Pregnant women's dreams bring issues to the surface
By Samantha Critchell
It makes sense that a woman eating for two and dressing for two also would dream for two.
Expectant mothers, it seems, often have the same dreams at the same points in their pregnancy. This happens, according to the authors of "Dreaming for Two" (Dutton, $22.95), because the women have similar questions and concerns, and are often without an outlet to express them.
Society's rules say pregnancy should be a happy time, and the mothers-to-be shouldn't have any doubts, says Sindy Greenberg, one of the book's three authors. But, in reality, many women are worried about changes in their identity and their bodies, and wonder if they'll be good mothers.
That leaves women to stew in their sleep about these issues, which can manifest as dreams ranging from odd to disturbing.
"Dreams are conduits. They come from the mouths of real women," Greenberg says.
For their book, Greenberg and co-authors Elyse Kroll, a former magazine editor, and Hillary Grill, a psychotherapist, interviewed scores of pregnant women about their dreams. At first most of the expectant mothers were reticent, but once they got talking, it seemed as if a veil covering many other topics was lifted, says Greenberg.
And while some pregnant women reported having happy dreams about their new lives with their babies, those were mostly daydreams, says Greenberg.
The vivid nighttime dreams were about giving birth to space aliens, ex-boyfriends and misplacing a baby in a busy store.
It might seem as if pregnant women dream more often, but they're usually just lighter sleepers and remember more of their dreams, according to the book. The more one's sleep is interrupted, the more likely one will awaken during a dream cycle, making it easier to remember the dream.
"For every woman, becoming a mother is an identity shift," Greenberg adds.
The most common dream among the interviewees was the "I-can't-find-the-baby dream." Greenberg says the majority of women interpreted that dream as a symbol of the simultaneous joy and apprehension about motherhood.
When expectant mothers dreamed mostly of their past, it was a way for them to say goodbye to their old, more independent life, according to the book, and if they dreamed about dead relatives, it was a way to seek approval to enter the next phase of their lives.
Dreaming about a child that resembles an alien allows a mother-to-be to wonder what her child will be like beyond the daytime visions of a perfect baby, the authors say.

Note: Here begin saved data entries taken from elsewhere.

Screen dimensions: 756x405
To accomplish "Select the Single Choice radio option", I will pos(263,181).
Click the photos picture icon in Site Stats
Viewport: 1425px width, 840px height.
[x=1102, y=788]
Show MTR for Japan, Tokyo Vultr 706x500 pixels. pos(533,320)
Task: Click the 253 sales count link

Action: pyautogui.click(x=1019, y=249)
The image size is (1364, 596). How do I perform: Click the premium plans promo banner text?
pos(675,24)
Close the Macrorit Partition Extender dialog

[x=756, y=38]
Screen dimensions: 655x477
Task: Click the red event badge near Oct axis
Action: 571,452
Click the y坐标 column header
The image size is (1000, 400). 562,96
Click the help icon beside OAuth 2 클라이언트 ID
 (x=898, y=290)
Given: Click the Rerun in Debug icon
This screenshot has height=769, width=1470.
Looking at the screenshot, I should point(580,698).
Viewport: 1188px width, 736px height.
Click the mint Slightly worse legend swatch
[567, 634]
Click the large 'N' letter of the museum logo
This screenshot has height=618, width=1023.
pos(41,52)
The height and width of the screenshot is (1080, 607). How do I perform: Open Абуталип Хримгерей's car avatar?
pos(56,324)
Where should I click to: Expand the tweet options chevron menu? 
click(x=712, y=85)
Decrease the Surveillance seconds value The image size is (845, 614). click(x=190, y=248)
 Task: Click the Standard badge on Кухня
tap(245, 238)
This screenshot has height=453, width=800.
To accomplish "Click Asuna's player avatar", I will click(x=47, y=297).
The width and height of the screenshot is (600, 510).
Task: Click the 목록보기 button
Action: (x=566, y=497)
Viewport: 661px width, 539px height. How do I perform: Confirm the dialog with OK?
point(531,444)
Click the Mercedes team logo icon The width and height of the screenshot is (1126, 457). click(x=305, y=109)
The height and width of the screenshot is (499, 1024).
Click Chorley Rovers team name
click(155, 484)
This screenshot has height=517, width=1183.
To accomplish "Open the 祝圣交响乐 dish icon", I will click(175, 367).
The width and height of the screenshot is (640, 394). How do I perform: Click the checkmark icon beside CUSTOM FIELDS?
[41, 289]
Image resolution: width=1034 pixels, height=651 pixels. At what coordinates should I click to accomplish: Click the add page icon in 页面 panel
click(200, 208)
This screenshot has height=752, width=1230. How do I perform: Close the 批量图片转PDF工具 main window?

Another issue is dependency, says Greenberg. Many women, even if they've been with their partner for years, have maintained at least an air of independence but they feel that will end the moment the baby will be born. The baby will be dependent on the mother, and the mother in turn will be more dependent on her partner and other caregivers.
That issue showed up in dreams about caring for other people's children, partners dying, and the mother being chased by someone in disguise.
The above dreams seem to occur mostly during the first and second trimesters, while the third trimester is often dominated by dreams about labor and delivery probably because the bulging belly begins to consume a woman's thoughts, says Greenberg.
She cautions that an expectant mother needs to be careful whom she brings her concerns to.
If her partner is open-minded and a good listener, she should start there, Grill advises, but if he is likely to dismiss it, then turn to a friend who is understanding, not judgmental. If the woman has a doctor who takes time to discuss emotional health besides physical health, that's another option.